The first of these is a focus on cashflow, Bar said. Specifically, the Melio platform lets payments be made automatically but businesses themselves can delay the timing on when money actually leaves their accounts: “Buyers keep cash longer, vendors get paid faster,” is how Bar describes it.
This is in part enabled by the tech that Melio has built, which builds in risk assessment, as well as fraud management, and balances payments across the whole of its platform to send money in and out without the need for the company to raise debt to back up those payments.
“We leverage data to assess risk,” said Bar. “Every dollar in this round is going towards R&D and sales and marketing. We don’t need the capital in our model.” It also works with the likes of AmEx and its own credit system in cases where people are paying on credit, but Bar also noted that currently most of the transactions that happen on its platform are not credit based. Most are bank transfers.
While others like Stripe have also built B2B payment services to pay out suppliers, Bar points out that what it has created is unique in that it is a standalone service: no need to be a part of Stripe’s wider ecosystem of services to use this if you already use another payments provider you are happy with.

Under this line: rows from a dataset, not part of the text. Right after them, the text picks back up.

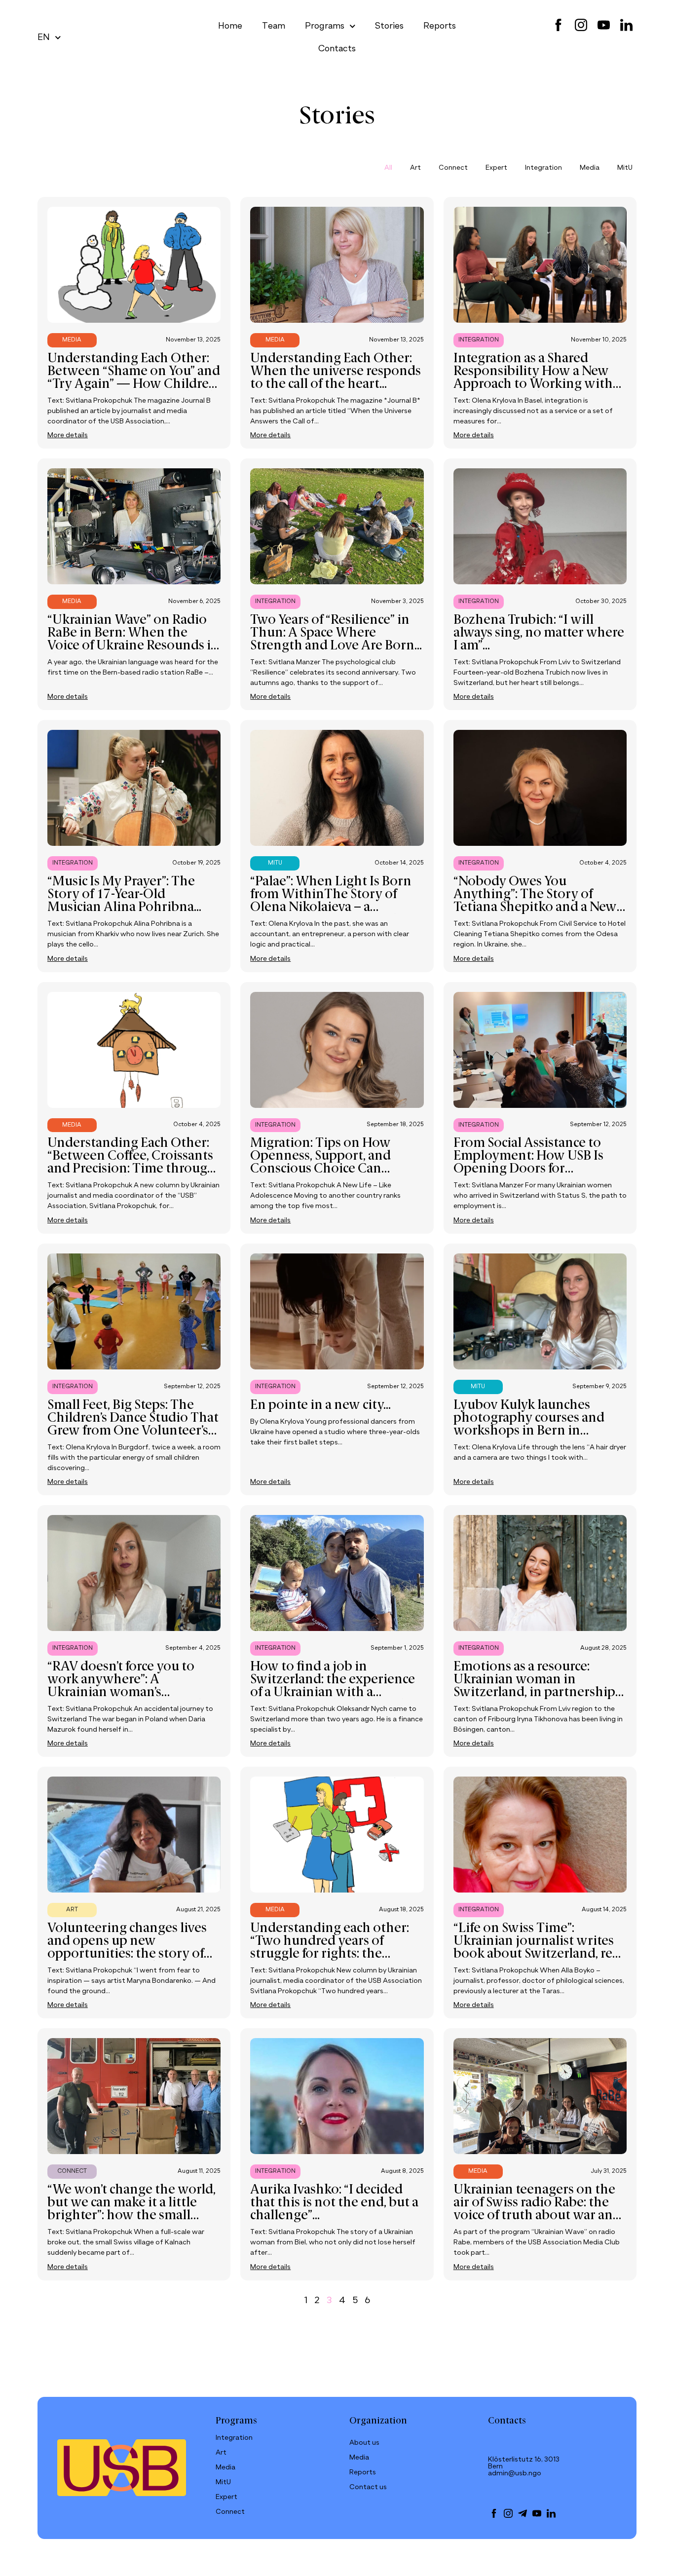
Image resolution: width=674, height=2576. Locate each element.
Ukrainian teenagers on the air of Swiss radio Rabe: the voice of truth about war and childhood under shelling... (537, 2209)
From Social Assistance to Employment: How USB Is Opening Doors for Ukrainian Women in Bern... (534, 1162)
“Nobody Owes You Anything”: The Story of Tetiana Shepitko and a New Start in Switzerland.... (535, 901)
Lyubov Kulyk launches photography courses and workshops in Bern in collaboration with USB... (528, 1424)
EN (43, 37)
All (388, 167)
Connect (453, 167)
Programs (324, 26)
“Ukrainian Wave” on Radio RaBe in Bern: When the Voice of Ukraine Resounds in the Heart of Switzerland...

Given that focus on cashflow for SMBs, what’s also interesting is the low bar to entry that Melio has built into its platform. Specifically, the service is completely free for businesses to use — that is, no fee is charged — as long as companies are making bank transfers or using debit cards. It takes a 2.9% fee when a business elects to use a credit card for a transaction (and even then Melio says that the fee is tax deductible in the U.S.).
He noted that one of the reasons that Melio has to date targeted the U.S. market is because of how antiquated it still is. “The average bank transfer still takes three to four business days, if you don’t want to take any risk,” he said. “We have developed models to do it same day. We take the risk that the buyer might not have the funds in that account but think about how that impacts cash flows. With Melio you still pay in three days, but money will be delivered the same day. That is how you can keep cash longer, without a payments risk.”
Targeting a market that remains very underserved at a time when so much has gone virtual in payments is why investors are also interested.
“Melio has identified both the opportunity and duty to help small businesses manage their finance remotely and improve cash flow, in normal times as well as during this crisis, as physical payments supply chains are interrupted and overwhelmed,” said Michael Gilroy, a general partner at Coatue, in a statement. “Going digital is the only way small businesses can compete against larger rivals and stay ahead of the curve.”
In terms of more product development, Bar said that the company has received “a lot of incoming interest from partners to enable B2B payments within their products on their product,” similar to what QuickBooks is doing and Salesforce is likely to do. “Payments are contextual and they want to enable a quicker way to get there. The SMB is underserved. And yes, from a unit economics it’s much better to go after Nike. But this is also to really create some financial inclusion. We want to enable services for the small shop that the big guys already have.”